What the task requires
Starting at the line that contains "Identify the location of back-button." and continuing through the end of the data below, arrange those lines as a numbered list and omit any blank lines.
*** Opening Supplied records ***
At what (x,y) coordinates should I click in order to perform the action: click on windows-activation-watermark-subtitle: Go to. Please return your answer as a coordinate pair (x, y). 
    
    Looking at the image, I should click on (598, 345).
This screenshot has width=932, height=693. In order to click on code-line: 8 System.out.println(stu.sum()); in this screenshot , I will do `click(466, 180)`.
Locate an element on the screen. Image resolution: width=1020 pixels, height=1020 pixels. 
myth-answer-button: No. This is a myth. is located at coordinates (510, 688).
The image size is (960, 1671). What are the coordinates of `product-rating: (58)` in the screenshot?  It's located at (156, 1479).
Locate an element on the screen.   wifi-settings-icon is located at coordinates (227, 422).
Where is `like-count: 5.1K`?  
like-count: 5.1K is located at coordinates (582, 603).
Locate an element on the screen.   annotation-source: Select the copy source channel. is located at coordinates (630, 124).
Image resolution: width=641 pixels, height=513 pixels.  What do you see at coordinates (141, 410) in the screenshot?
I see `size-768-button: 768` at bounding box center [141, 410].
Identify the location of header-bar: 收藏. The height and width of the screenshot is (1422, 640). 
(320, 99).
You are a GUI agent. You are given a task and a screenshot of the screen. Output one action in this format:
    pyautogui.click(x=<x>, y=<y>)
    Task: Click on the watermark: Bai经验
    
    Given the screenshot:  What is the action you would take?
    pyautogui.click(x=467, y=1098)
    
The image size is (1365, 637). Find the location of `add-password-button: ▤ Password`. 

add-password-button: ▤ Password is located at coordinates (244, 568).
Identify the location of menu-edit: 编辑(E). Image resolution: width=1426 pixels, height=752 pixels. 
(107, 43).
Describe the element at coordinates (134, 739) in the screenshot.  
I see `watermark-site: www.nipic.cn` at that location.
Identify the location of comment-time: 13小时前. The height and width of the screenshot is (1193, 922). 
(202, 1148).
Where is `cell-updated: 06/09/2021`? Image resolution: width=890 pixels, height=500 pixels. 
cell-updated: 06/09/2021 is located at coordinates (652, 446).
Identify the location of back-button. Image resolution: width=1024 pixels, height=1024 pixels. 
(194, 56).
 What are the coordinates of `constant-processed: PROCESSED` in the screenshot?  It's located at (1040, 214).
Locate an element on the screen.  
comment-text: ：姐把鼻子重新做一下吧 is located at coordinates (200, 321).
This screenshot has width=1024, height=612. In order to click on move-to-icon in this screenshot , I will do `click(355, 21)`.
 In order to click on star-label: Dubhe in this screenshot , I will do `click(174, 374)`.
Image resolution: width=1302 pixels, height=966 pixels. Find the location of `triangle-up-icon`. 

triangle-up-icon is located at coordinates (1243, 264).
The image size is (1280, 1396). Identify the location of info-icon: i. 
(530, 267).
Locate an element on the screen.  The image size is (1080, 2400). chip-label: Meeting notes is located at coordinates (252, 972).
*** Closing Supplied records ***
Worked solution
1. Identify the location of back-button. Image resolution: width=1024 pixels, height=1024 pixels. 
2. (194, 56).
3.  What are the coordinates of `constant-processed: PROCESSED` in the screenshot?  It's located at (1040, 214).
4. Locate an element on the screen.  
5. comment-text: ：姐把鼻子重新做一下吧 is located at coordinates (200, 321).
6. This screenshot has width=1024, height=612. In order to click on move-to-icon in this screenshot , I will do `click(355, 21)`.
7.  In order to click on star-label: Dubhe in this screenshot , I will do `click(174, 374)`.
8. Image resolution: width=1302 pixels, height=966 pixels. Find the location of `triangle-up-icon`. 
9. triangle-up-icon is located at coordinates (1243, 264).
10. The image size is (1280, 1396). Identify the location of info-icon: i. 
11. (530, 267).
12. Locate an element on the screen.  The image size is (1080, 2400). chip-label: Meeting notes is located at coordinates (252, 972).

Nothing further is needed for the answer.